The bill strengthens consumer protections, public-health surveillance, and regulatory transparency for online sports wagering while imposing significant privacy risks, compliance costs, and potential jurisdictional conflicts that could burden small operators, Tribes, States, and taxpayers.
People with gambling disorder, young adults, and other at‑risk bettors will get a nationwide self‑exclusion system, increased funding for treatment and prevention, and federal surveillance/research capacity to better prevent and treat gambling harm.
Consumers (bettors) gain clearer disclosures, real odds, cancellation rights, recordkeeping and reserve requirements that improve transparency and help ensure operators can pay winning wagers.
State regulators and researchers will receive standardized, anonymized transaction data and national prevalence data to improve oversight, policy development, and evaluation of harms.
All bettors face heightened privacy and re‑identification risks because the bill requires detailed location/transaction data (including IP and identifiers) and contemplates public surveillance data releases.
Small operators and platforms will face substantial new compliance costs, strict suitability/licensing rules, and potentially large per‑wager civil penalties, which could raise prices, reduce competition, or drive smaller firms out of the market.
Tribal sovereignty and interstate jurisdiction may be complicated by broad federal cross‑references and a server‑location rule that lets Tribes treat wagers on servers on tribal land as occurring on tribal land, creating tax and regulatory disputes with States.
Based on analysis of 8 sections of legislative text.
Creates a federal ban on accepting sports wagers unless States run an approved program, adds public‑health surveillance and a national self‑exclusion list, and sets civil penalties and Indian‑gaming rules.

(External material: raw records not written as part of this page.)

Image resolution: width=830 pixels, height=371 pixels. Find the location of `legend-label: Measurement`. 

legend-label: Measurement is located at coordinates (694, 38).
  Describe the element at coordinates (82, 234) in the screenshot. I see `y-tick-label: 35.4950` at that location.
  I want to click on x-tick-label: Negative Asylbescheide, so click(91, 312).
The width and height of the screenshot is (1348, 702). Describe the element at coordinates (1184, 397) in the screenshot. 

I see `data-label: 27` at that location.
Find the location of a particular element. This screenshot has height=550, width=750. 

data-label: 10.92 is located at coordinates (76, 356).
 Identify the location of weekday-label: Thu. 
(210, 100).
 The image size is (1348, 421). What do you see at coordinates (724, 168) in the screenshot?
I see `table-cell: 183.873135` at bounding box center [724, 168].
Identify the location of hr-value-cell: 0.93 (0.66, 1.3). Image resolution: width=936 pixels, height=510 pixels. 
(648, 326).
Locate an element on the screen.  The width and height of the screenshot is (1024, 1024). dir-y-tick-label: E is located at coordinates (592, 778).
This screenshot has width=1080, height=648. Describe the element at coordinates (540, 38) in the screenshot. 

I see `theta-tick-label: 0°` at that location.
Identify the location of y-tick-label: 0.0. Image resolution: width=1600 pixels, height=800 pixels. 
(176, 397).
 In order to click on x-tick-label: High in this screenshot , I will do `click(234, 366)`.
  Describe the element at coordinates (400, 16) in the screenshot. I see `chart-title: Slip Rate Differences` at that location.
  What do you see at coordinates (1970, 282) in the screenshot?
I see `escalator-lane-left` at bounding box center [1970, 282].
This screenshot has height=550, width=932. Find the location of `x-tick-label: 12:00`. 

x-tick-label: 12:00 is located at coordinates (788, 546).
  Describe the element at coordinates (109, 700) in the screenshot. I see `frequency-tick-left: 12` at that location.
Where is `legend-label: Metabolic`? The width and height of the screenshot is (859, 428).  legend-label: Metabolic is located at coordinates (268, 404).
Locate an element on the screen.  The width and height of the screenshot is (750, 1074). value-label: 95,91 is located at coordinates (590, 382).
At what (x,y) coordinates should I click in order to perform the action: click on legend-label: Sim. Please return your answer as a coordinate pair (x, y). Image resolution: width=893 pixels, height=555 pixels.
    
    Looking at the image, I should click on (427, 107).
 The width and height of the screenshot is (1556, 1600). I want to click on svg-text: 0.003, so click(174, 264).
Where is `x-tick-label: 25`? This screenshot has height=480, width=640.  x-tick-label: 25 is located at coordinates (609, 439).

Introduced March 11, 2025 by Paul Tonko · Last progress March 11, 2025
Creates a federal framework that generally prohibits accepting sports wagers nationwide while allowing States (and tribal governments in some cases) to run approved, state-law sports wagering programs. Sets civil penalties and a federal enforcement path, provides a process for States to apply to the Attorney General to operate approved programs, requires HHS to study and surveil harms from online sports betting and to run a national self‑exclusion list, and treats wagers accepted on servers located on Indian lands as occurring on those lands for Indian Gaming law purposes. The main prohibition becomes effective 18 months after enactment.